◆ **WHAT IS NEEDED**:
Every entry that follows should be output exactly, and every image in it left out.

[Collected data entries]
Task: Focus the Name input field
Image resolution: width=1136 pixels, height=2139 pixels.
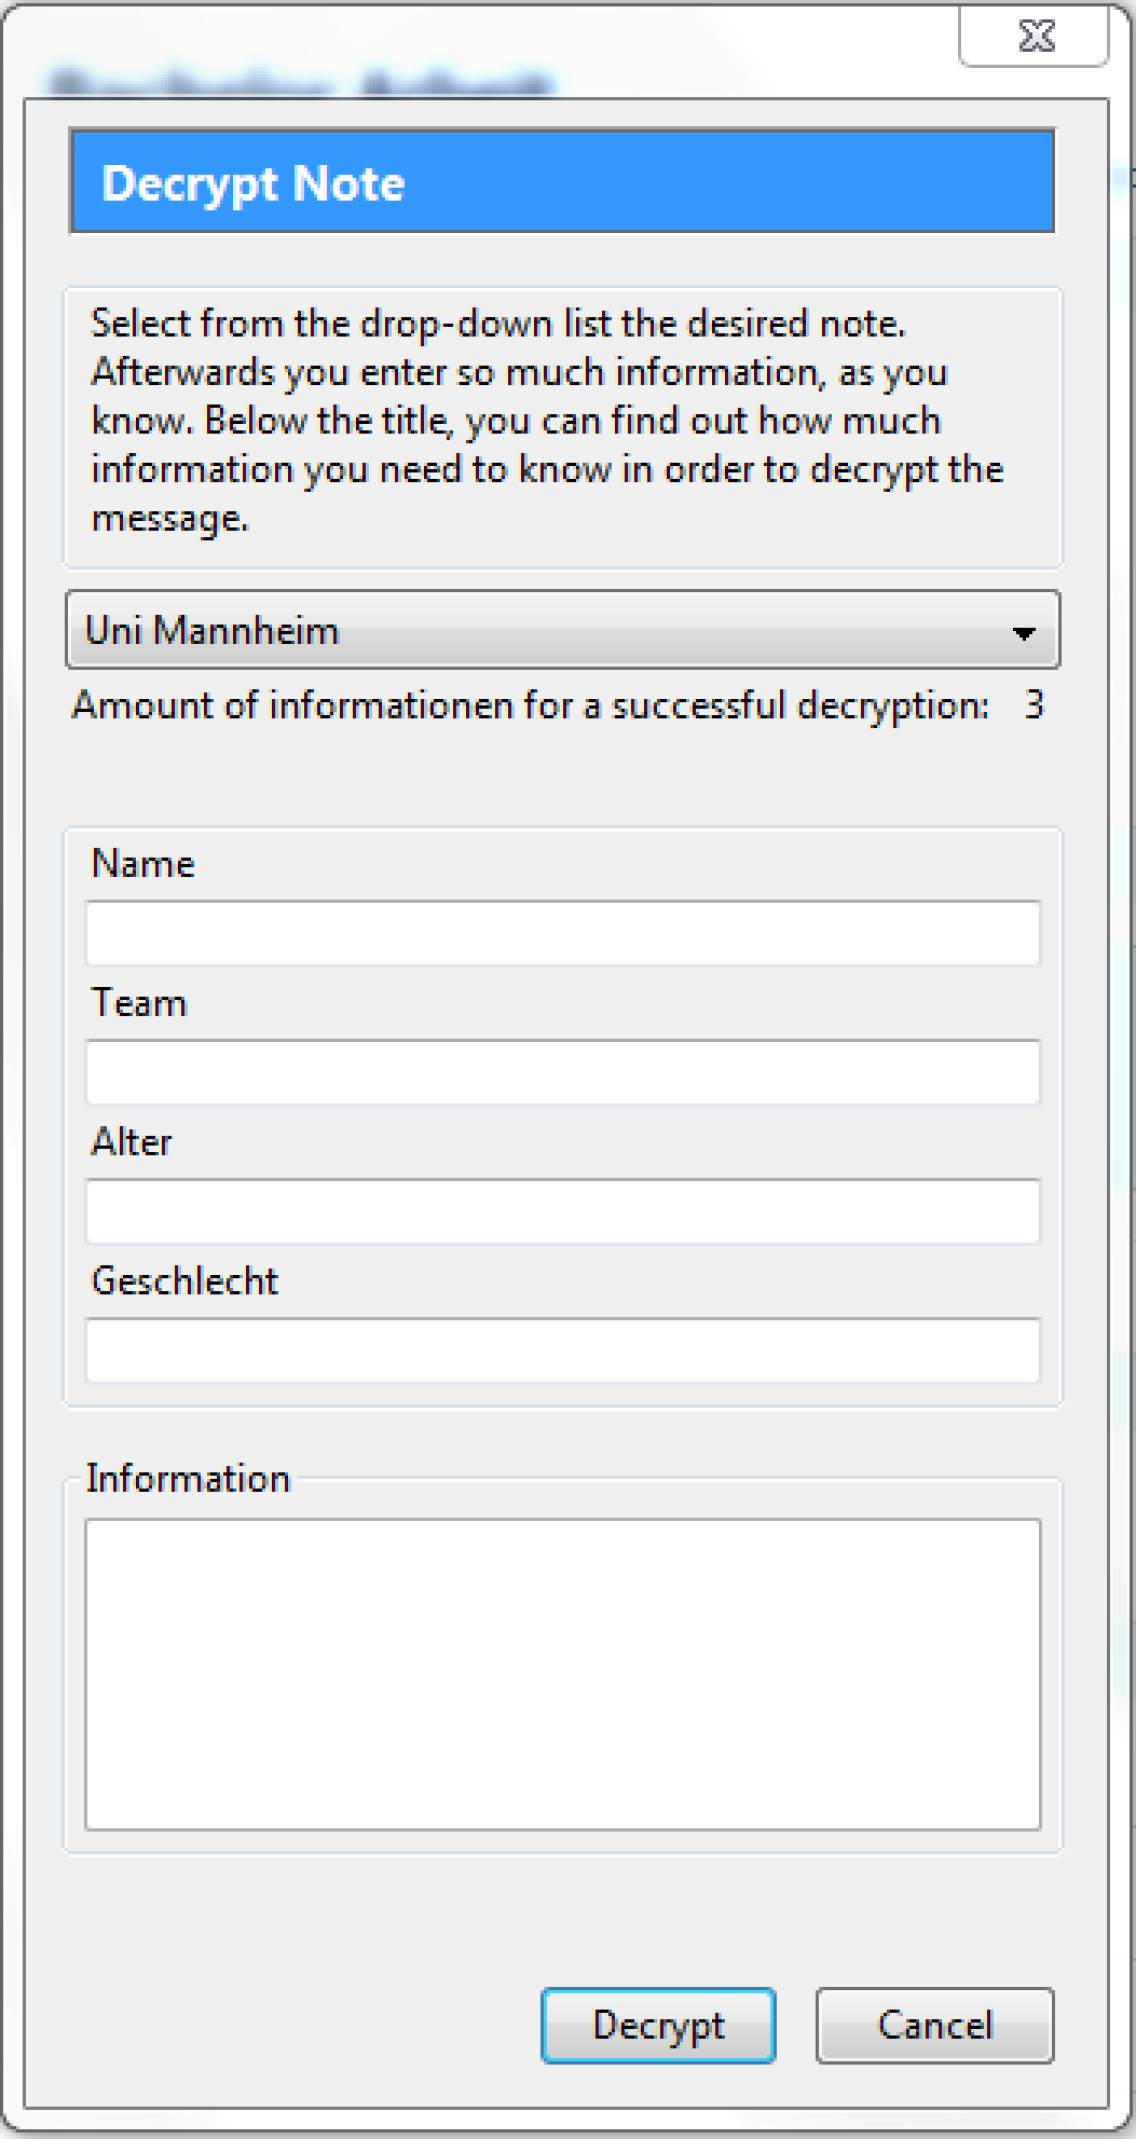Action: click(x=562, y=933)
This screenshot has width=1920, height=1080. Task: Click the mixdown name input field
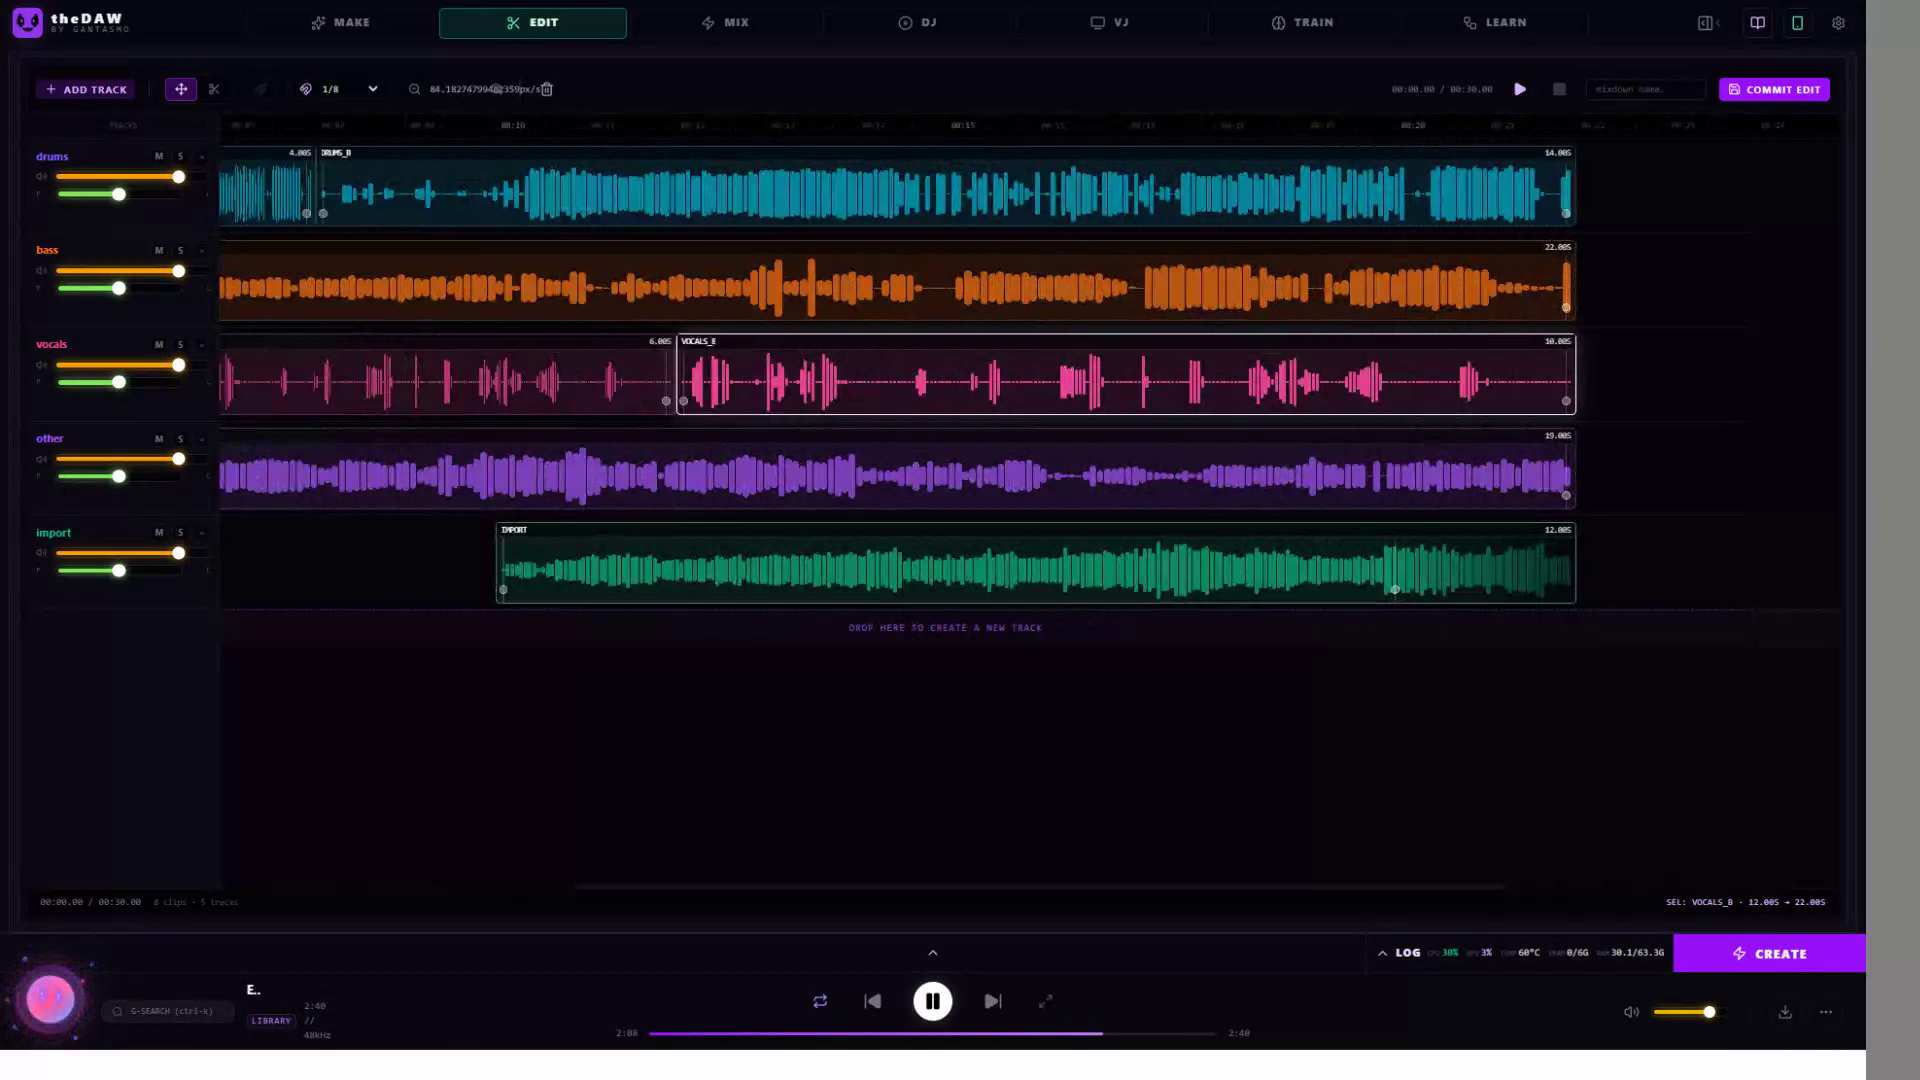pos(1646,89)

◆ **OUTPUT OF THE TASK**:
Task: Focus the Name input field
Image resolution: width=1136 pixels, height=2139 pixels.
Action: click(x=562, y=933)
This screenshot has width=1920, height=1080. Task: Click the mixdown name input field
pos(1646,89)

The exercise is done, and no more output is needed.